WHAT THE TASK REQUIRES -
Please recast the listing, from its first line through the line containing "Looking at the screenshot, I should [x=148, y=247].", as a Markdown table with the columns Row and Text. Put each line's number under Row and the line itself under Text, and leave out blank lines.

▬▬▬

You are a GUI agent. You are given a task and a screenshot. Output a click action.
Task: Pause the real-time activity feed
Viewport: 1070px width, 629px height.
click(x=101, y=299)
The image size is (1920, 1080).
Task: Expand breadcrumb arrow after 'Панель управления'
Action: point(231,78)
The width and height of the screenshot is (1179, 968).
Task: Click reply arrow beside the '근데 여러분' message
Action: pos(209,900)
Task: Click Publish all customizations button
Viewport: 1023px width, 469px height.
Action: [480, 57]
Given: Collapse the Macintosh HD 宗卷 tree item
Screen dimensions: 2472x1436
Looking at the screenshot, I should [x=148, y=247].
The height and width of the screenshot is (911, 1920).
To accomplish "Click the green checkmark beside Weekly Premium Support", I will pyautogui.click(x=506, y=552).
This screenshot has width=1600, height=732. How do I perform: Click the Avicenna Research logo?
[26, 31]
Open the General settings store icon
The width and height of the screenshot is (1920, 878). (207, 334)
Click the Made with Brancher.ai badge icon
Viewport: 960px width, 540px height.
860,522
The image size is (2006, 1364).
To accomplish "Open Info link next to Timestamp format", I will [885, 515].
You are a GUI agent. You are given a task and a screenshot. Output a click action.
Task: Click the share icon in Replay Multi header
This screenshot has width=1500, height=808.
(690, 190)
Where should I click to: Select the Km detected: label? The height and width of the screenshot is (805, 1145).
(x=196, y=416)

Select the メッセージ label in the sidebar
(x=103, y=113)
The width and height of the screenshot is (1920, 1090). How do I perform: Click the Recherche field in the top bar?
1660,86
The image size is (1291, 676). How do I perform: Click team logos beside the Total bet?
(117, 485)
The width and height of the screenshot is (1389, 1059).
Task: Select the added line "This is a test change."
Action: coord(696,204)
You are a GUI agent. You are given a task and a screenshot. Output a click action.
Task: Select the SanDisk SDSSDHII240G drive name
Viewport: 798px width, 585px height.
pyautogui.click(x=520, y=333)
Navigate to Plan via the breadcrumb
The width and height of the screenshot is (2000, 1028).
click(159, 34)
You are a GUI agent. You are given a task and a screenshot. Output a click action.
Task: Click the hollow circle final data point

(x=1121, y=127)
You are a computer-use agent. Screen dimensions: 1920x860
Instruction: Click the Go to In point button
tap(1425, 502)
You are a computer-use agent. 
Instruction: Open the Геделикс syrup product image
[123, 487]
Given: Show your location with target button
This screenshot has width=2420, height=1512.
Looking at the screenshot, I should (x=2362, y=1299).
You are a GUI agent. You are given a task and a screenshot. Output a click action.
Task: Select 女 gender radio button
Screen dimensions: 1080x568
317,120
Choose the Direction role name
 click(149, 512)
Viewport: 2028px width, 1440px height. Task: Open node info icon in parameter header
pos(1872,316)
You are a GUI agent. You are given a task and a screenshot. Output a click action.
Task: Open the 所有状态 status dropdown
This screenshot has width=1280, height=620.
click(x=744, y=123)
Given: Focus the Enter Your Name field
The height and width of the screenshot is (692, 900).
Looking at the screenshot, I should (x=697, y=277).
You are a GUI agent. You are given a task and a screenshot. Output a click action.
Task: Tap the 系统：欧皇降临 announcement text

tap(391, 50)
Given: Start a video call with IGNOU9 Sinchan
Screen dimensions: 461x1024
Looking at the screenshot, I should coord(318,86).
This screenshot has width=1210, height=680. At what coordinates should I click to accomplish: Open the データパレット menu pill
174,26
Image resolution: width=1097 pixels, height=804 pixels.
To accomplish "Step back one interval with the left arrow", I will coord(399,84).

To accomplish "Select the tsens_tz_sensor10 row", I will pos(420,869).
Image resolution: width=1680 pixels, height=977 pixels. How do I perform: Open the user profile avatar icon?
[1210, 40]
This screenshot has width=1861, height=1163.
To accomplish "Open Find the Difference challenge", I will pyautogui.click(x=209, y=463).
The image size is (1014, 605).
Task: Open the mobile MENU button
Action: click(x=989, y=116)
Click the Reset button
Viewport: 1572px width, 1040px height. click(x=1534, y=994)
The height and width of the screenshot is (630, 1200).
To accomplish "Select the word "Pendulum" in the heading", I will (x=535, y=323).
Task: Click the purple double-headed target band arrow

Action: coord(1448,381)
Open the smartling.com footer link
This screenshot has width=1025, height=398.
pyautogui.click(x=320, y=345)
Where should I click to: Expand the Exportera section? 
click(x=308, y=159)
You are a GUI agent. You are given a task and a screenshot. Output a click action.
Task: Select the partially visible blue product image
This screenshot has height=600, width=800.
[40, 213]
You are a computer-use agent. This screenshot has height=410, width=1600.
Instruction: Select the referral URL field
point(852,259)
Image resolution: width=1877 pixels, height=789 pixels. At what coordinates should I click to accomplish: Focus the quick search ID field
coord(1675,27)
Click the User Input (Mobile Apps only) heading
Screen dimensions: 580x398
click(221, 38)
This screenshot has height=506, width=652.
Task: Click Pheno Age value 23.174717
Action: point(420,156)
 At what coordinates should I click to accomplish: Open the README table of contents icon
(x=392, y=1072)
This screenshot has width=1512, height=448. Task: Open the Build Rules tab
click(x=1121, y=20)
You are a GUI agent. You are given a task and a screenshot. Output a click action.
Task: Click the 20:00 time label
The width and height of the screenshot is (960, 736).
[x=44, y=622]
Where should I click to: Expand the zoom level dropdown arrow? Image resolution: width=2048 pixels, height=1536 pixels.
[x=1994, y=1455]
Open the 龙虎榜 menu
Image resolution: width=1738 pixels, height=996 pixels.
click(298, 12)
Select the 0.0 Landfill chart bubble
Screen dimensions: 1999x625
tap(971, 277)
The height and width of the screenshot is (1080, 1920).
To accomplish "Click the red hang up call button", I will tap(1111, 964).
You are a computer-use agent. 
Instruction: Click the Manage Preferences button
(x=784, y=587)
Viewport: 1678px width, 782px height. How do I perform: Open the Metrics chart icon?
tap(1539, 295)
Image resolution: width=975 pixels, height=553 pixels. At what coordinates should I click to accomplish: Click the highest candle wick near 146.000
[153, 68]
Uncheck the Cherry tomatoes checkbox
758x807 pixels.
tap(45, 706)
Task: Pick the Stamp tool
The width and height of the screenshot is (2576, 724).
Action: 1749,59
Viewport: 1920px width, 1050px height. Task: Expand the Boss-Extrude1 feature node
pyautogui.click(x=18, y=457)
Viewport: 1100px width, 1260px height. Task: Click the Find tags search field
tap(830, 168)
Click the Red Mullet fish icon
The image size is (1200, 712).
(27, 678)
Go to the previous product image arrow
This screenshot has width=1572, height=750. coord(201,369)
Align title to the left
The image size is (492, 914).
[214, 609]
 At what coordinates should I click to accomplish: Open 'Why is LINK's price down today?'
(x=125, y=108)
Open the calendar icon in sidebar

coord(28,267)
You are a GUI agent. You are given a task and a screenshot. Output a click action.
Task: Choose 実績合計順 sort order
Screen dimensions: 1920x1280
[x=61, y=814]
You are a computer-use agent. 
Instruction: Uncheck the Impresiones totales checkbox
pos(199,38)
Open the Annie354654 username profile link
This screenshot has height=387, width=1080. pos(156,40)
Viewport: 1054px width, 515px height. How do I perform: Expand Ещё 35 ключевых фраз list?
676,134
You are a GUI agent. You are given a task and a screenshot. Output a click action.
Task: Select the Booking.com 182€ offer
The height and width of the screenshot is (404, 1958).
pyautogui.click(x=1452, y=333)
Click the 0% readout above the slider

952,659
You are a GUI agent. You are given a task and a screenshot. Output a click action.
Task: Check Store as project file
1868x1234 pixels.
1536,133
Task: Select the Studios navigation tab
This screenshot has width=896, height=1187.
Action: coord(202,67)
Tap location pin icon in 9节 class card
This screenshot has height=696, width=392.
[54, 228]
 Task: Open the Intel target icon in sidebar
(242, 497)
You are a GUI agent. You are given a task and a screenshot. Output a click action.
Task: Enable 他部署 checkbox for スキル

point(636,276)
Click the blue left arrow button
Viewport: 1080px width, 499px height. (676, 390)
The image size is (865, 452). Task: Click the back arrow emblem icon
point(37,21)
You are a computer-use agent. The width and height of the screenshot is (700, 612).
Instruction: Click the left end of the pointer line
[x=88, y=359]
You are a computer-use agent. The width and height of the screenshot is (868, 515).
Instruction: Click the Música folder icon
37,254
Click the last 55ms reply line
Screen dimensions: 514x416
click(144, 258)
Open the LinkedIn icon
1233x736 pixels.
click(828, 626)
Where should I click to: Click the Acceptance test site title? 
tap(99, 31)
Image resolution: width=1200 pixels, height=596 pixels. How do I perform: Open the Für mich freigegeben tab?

▬▬▬

OUTPUT FOR THIS EXERCISE -
| Row | Text |
|---|---|
| 1 | You are a GUI agent. You are given a task and a screenshot. Output a click action. |
| 2 | Task: Pause the real-time activity feed |
| 3 | Viewport: 1070px width, 629px height. |
| 4 | click(x=101, y=299) |
| 5 | The image size is (1920, 1080). |
| 6 | Task: Expand breadcrumb arrow after 'Панель управления' |
| 7 | Action: point(231,78) |
| 8 | The width and height of the screenshot is (1179, 968). |
| 9 | Task: Click reply arrow beside the '근데 여러분' message |
| 10 | Action: pos(209,900) |
| 11 | Task: Click Publish all customizations button |
| 12 | Viewport: 1023px width, 469px height. |
| 13 | Action: [480, 57] |
| 14 | Given: Collapse the Macintosh HD 宗卷 tree item |
| 15 | Screen dimensions: 2472x1436 |
| 16 | Looking at the screenshot, I should [x=148, y=247]. |